Bartlomiej Wiendlocha – AGH University of Science and Technology (Poland)
Tentative Title: New and old tetradymites: evolution of the electronic structure and search for resonant levels
Bartlomiej Wiendlocha is Assistant Professor in the Faculty of Physics and Applied Computer Science, at the AGH University of Science and Technology in Krakow, Poland.
He received his PhD in physics from AGH-UST in 2009. Later, he worked as a postdoctoral researcher in the Department of Mechanical and Aerospace Engineering, at the Ohio State University.
He is interested in theoretical solid state physics, focusing on first principles calculations of electronic structure, transport, magnetic and superconducting properties of materials. Within the field of thermoelectricity, he’s especially interested in resonant levels and their influence on materials’ electronic structure, charge localization and transport.
Home page: http://newton.fis.agh.edu.pl/~wiendlocha/index_en.html
Daniel Zuckermann – Isabellenhuette Heusler Gmbh & Co. KG (Germany)
Tentative Title: Half-Heusler upscaling: Bringing thermoelectrics into mass market
Daniel Zuckermann is currently development engineer and assistant manager in the departments R&D Alloys and Applications at Isabellenhütte Heusler GmbH & Co KG.
Daniel is responsible for the development of thermoelectric materials and components. He is the project manager of Isabellenhütte for the German national funded project thermoHEUSLER² and the EU H2020 project INTEGRAL.

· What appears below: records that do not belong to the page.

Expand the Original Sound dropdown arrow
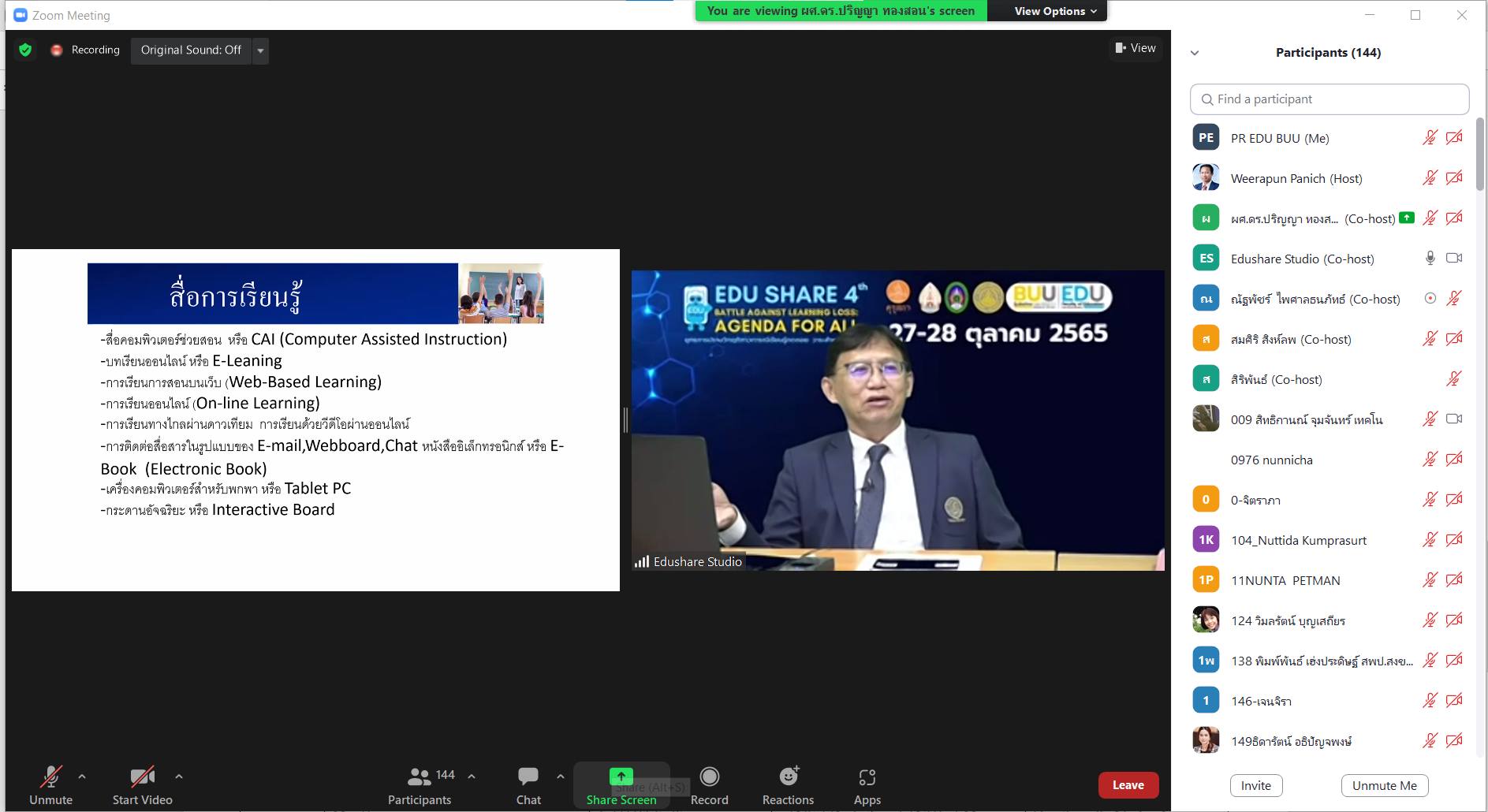The height and width of the screenshot is (812, 1488). click(260, 50)
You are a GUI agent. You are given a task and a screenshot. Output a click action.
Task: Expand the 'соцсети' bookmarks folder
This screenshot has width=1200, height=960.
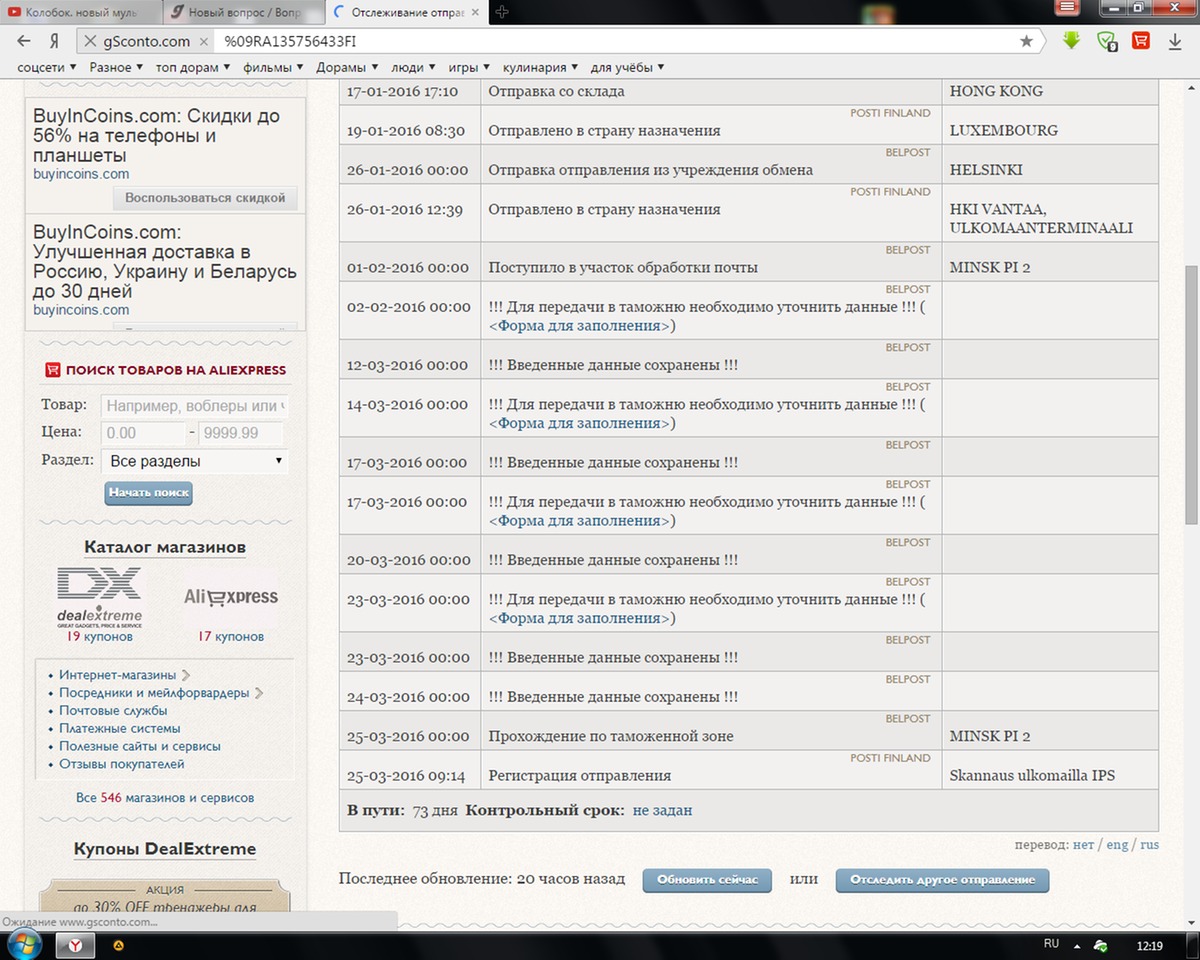pyautogui.click(x=47, y=67)
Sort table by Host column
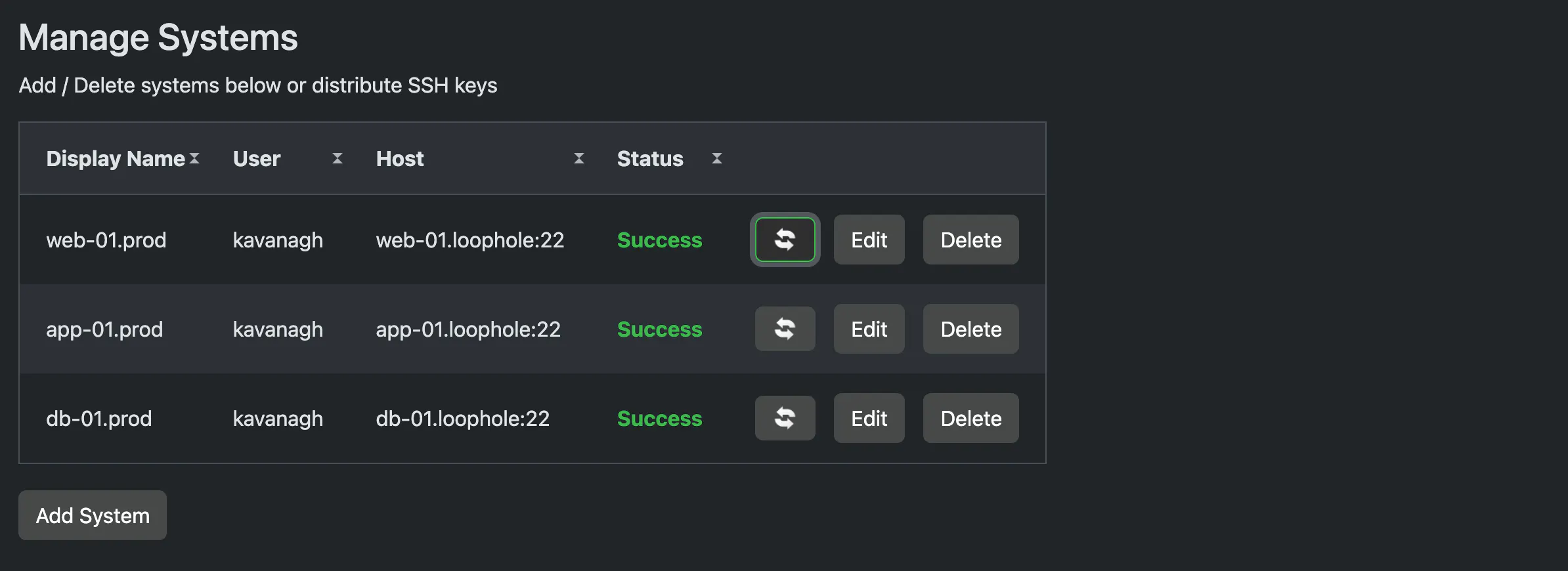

Daniel Zuckermann completed an apprenticeship as physics laboratory assistant at the Isabellenhütte Heusler in 2008.
Subsequently he received his Dipl. Ing. in Material and Manufacturing Technology at Technical University of Mittelhessen in 2011.
In 2011 and 2012 he worked as process engineer in the foundry of Isabellenhütte. In this time he had his focus on the metallurgical manufacturing process of functional materials.
Since 2013 he is working in the department R&D Alloys and Applications, focused in the development of new electrotechnical functional materials and devices therefrom.